- [What the task asks] Copy out the items from the line with "1080x908 pixels. How" to the line with "Action: (1185, 803)", swapping "Toggle" for "Flip" and changing nothing else.

**** Given data ****

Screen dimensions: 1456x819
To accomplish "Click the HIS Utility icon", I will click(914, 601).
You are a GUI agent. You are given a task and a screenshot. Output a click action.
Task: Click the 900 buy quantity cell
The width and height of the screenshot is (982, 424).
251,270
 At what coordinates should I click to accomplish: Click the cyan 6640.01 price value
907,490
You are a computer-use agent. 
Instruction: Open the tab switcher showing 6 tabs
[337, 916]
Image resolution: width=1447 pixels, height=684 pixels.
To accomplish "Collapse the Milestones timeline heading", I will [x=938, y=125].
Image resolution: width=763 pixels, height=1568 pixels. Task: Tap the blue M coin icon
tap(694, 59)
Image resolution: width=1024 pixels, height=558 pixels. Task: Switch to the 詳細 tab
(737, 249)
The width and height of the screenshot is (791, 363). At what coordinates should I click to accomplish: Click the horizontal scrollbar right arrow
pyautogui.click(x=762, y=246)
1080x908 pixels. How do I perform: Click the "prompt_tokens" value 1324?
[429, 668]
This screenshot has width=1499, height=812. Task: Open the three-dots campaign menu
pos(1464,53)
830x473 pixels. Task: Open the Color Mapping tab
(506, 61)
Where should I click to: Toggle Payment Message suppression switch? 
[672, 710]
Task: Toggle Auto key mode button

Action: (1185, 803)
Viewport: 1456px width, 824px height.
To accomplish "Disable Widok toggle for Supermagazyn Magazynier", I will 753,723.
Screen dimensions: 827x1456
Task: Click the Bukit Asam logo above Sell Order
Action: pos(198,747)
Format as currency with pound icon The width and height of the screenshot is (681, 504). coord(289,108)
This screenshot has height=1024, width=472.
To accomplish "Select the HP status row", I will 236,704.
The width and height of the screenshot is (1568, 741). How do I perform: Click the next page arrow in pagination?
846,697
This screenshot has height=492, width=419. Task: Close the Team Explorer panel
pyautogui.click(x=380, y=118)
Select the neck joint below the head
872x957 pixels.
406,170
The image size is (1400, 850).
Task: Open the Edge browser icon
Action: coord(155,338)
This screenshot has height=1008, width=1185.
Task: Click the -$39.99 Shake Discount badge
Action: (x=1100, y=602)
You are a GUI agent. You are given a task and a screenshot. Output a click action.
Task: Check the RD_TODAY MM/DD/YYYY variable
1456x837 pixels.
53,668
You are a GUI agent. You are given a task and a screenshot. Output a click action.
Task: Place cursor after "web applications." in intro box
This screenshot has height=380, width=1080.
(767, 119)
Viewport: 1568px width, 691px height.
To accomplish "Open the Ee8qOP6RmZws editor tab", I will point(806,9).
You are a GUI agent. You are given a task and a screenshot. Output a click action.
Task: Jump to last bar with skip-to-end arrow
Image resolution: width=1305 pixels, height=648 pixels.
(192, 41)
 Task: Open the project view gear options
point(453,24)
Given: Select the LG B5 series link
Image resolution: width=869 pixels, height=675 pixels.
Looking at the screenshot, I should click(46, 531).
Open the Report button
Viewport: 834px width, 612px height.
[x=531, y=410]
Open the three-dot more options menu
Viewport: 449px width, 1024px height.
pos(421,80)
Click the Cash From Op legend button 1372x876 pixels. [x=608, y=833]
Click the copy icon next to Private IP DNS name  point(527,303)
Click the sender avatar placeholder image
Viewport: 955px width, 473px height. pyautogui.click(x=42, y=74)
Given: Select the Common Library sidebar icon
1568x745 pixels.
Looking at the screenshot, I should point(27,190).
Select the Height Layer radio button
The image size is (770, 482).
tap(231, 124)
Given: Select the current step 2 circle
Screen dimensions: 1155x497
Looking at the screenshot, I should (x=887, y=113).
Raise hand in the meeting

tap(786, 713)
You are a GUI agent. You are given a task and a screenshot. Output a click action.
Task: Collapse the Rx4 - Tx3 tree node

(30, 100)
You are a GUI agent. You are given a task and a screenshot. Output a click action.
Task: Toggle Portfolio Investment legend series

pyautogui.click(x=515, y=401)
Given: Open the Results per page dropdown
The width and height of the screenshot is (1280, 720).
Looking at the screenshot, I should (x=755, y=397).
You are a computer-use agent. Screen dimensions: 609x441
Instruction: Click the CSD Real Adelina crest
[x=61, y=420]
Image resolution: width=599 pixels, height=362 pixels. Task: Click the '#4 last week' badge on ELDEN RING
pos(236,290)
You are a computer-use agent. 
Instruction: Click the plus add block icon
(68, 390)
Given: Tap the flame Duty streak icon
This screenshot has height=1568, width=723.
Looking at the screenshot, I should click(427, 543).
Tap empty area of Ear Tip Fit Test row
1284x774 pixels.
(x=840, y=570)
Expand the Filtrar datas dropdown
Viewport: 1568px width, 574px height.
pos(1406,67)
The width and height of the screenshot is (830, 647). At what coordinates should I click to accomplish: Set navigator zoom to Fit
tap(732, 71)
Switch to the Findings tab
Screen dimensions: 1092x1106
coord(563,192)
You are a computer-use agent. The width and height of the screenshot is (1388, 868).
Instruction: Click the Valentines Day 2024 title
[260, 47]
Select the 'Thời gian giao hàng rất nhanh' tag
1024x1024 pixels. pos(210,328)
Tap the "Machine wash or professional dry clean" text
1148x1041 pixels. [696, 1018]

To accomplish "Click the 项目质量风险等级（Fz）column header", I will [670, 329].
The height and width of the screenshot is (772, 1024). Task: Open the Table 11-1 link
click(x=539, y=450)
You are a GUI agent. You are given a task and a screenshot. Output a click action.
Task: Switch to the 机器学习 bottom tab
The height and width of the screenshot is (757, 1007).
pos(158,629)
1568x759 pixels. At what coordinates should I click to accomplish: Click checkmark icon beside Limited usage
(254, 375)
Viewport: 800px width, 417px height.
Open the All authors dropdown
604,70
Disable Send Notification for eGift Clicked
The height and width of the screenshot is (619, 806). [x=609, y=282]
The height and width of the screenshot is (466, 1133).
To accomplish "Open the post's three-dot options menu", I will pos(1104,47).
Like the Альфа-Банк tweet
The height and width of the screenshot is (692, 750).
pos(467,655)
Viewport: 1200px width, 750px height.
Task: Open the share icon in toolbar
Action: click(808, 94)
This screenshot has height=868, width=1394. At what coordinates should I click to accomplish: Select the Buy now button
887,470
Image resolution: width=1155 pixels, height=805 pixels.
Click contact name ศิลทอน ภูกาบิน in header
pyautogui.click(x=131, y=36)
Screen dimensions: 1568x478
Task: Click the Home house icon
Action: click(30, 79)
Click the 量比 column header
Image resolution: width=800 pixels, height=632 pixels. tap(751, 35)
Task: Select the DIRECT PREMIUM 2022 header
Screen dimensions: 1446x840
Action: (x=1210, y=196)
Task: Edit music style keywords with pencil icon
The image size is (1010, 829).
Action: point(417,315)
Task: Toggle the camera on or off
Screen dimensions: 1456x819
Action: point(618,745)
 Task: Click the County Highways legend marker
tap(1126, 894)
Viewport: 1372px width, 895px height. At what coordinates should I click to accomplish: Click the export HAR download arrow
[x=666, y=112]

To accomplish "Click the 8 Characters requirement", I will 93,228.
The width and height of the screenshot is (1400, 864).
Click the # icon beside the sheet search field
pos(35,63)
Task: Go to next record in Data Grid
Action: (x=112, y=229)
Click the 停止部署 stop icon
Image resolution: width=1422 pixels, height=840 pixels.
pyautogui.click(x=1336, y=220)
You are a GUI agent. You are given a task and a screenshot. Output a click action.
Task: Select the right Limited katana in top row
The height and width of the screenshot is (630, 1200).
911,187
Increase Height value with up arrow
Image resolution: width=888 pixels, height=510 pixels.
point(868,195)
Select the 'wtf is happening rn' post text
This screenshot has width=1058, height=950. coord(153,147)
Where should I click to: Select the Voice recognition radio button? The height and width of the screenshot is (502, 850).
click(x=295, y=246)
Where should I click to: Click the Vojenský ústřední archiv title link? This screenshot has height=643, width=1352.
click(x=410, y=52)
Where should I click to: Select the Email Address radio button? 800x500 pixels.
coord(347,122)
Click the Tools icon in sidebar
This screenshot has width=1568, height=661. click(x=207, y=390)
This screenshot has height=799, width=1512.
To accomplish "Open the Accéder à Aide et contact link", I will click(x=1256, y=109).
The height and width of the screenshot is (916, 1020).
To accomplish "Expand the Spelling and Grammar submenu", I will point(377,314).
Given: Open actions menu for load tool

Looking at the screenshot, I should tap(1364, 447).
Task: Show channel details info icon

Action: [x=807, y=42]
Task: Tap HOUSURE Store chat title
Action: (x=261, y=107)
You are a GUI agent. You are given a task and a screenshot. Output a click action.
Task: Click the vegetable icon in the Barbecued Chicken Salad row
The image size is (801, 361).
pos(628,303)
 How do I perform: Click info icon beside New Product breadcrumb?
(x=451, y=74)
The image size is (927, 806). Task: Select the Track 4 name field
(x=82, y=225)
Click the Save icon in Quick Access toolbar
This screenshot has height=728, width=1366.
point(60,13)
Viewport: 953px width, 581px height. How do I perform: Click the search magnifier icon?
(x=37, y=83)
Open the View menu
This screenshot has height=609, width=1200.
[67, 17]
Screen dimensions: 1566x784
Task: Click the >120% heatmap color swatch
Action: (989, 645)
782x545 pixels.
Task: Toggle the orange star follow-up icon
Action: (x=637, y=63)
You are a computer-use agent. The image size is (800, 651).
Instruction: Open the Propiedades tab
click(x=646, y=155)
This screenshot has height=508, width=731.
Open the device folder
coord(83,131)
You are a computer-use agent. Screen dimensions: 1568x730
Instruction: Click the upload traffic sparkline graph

****

- [Output for this task]
1080x908 pixels. How do I perform: Click the "prompt_tokens" value 1324?
[429, 668]
This screenshot has width=1499, height=812. Task: Open the three-dots campaign menu
pos(1464,53)
830x473 pixels. Task: Open the Color Mapping tab
(506, 61)
Where should I click to: Flip Payment Message suppression switch? 
[672, 710]
Task: Flip Auto key mode button

Action: (1185, 803)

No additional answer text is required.